天天日記

中国好きのまっちゃんで、書いていたはてなダイアリーを引き継いでいます。

Massage from NAM by Danielle Steel

 ダニエルスティールの数ある作品のなかで、25番目に書かれた本。ベトナム戦争を題材にした、社会派的小説。勿論ダニエルらしく、愛の物語であることには変わりない。
 時代的にはちょうど我々が大学生の頃で、当時色々聞こえていたベトナムの様子がこの本の中でも書かれている。物語りの中に出てくるとより鮮明に残酷な出来ごとの様子が見えるような気がする。あの頃、我々学生の主な話題はベトナム戦争反対か学費値上げ反対だった。ベ平連というのもあった。
 ストーリーは、アメリカ南部のお嬢さん育ちの主人公Paxtonが、地元のお嬢さん学校に進学するのを嫌って、カリフォルニアのBerkeleyに行く。ここで同宿だった仲のいい友達の兄Peterと親しくなり、結婚前提にまでのつき合いに進む。卒業するまでと言っているうちに彼はベトナム戦争に兵役に招集されてしまう。妻帯していればまぬがれたらしい。彼は着任後間もなく、同朋の誤射により命を落とす。なんと意味のない死であることか。そんなことに大いに疑問を抱いたPaxtonは、サンフランシスコの新聞社のオーナーである彼の父親に頼んでサイゴンへ、新聞社の特派員として赴任する。
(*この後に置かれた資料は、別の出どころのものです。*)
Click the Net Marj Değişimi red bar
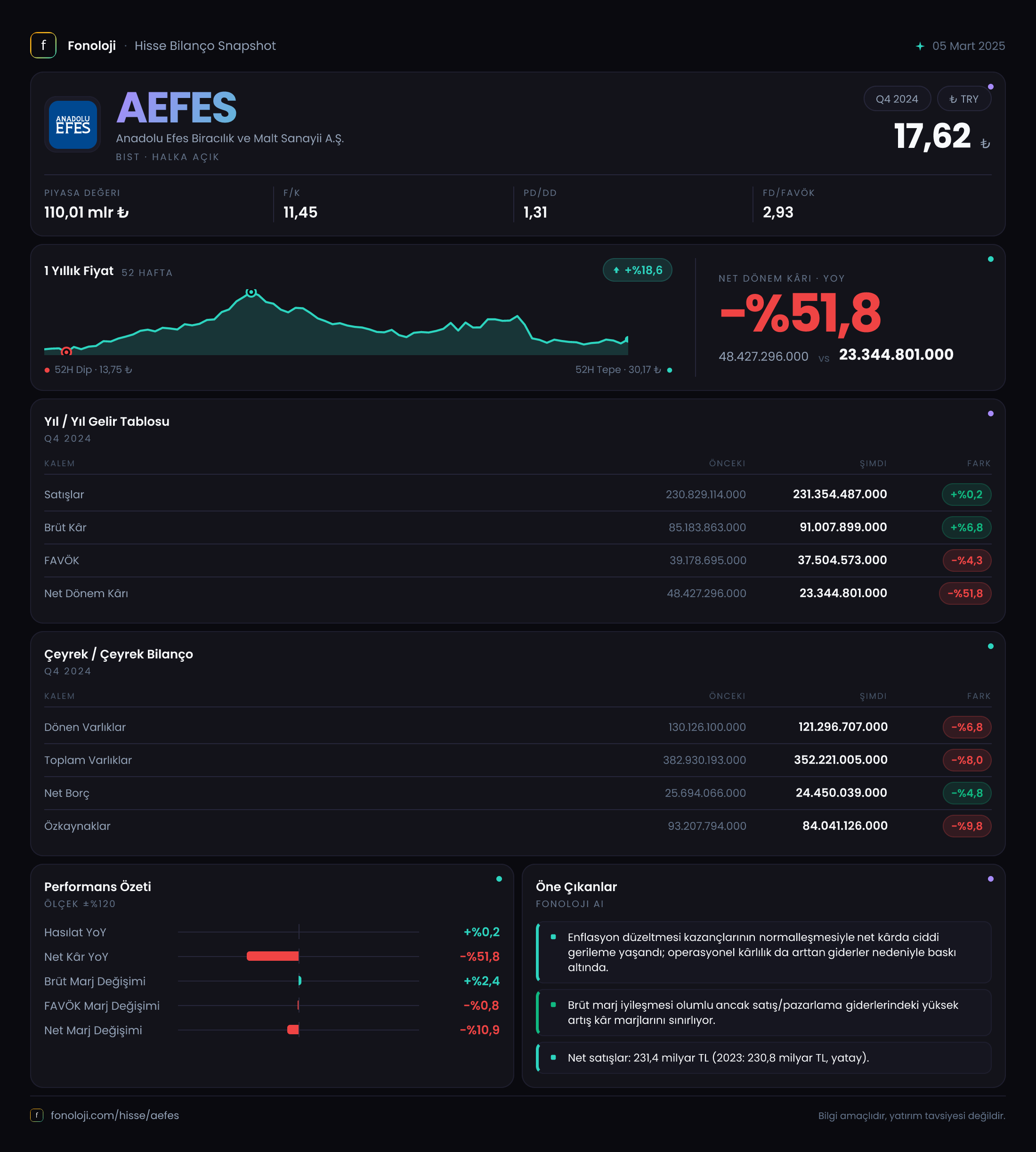 pyautogui.click(x=293, y=1030)
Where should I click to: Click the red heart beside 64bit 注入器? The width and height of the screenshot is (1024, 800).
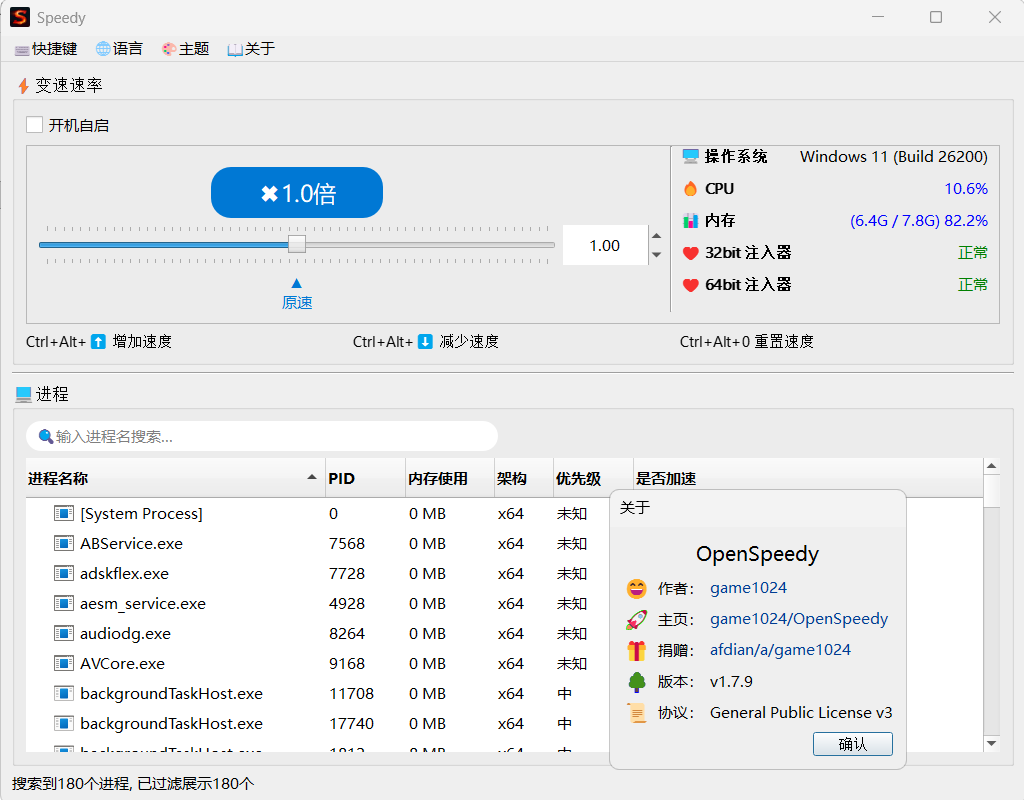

そこからベトナム戦争の実情を縷々述べながらストーリーが展開してゆく。
 そもそもベトナム戦争は、当時は社会主義が勢いのあった頃で、東西両陣営がぶつかっている一部分のようであったが、現地の庶民にとっては現在のアフガニスタンと同様、外国からの無用で魅惑な介入だったのではないか。なのでベトコンの執ようなまでの抵抗を受けたのだ。
 物語の方は、そういう視点ではなく、アメリカの庶民から見て無用な戦争をしていることが書かれている。突然招集されて、命を失うか、被弾して体と心に傷を負わなければ帰れない。任期を終えても、帰国して使い物にならないほどすさまじい体験をしている。
 また、一度戻って再度応召する軍人もいる。戦場で、ベトコンを相手にいつ命を失うか分からない状況。またサイゴン市内には娼婦や物乞い、親の無い子供など、生きるために何でもする地元庶民の姿。それに対して、国に帰るとそのようなことは何も知らない、あまりに呑気な人達であふれている。これでいいのか。またあそこに帰って、命をかけて戦っている同朋を助けるという臨場感。あるいは現地で戦争被害にあっている人達に何かできることは無いのか。という思いでまた戻るのだろう。
 主人公のPaxtonも、女性で記者の立場であるが、繰り返し出かける。現地で愛する人が出来、それらの人たちが次々に命を失ってゆく。戦争からは何も生まれない。暴力による覇権や利権、権益の争いでしかない。そこに住む人々を完全に無視している。
 物語は、アメリカが南ベトナムから完全に撤退する最期の瞬間までが書かれている。しかし、南ベトナムを支えていた現地人100万人を脱出させるというアナウンスは実行されず。この後、北の勢力からの弾圧をうけることを恐れたベトナムの人達は、命がけのボートピープルとなってゆく。アメリカ人のベトナムにおける悲劇は撤退で止まっても、現地の人達の実際の悲劇はまだ終わっていなかった。
 色々なことを考えさせられるダニエルの力作のひとつだ。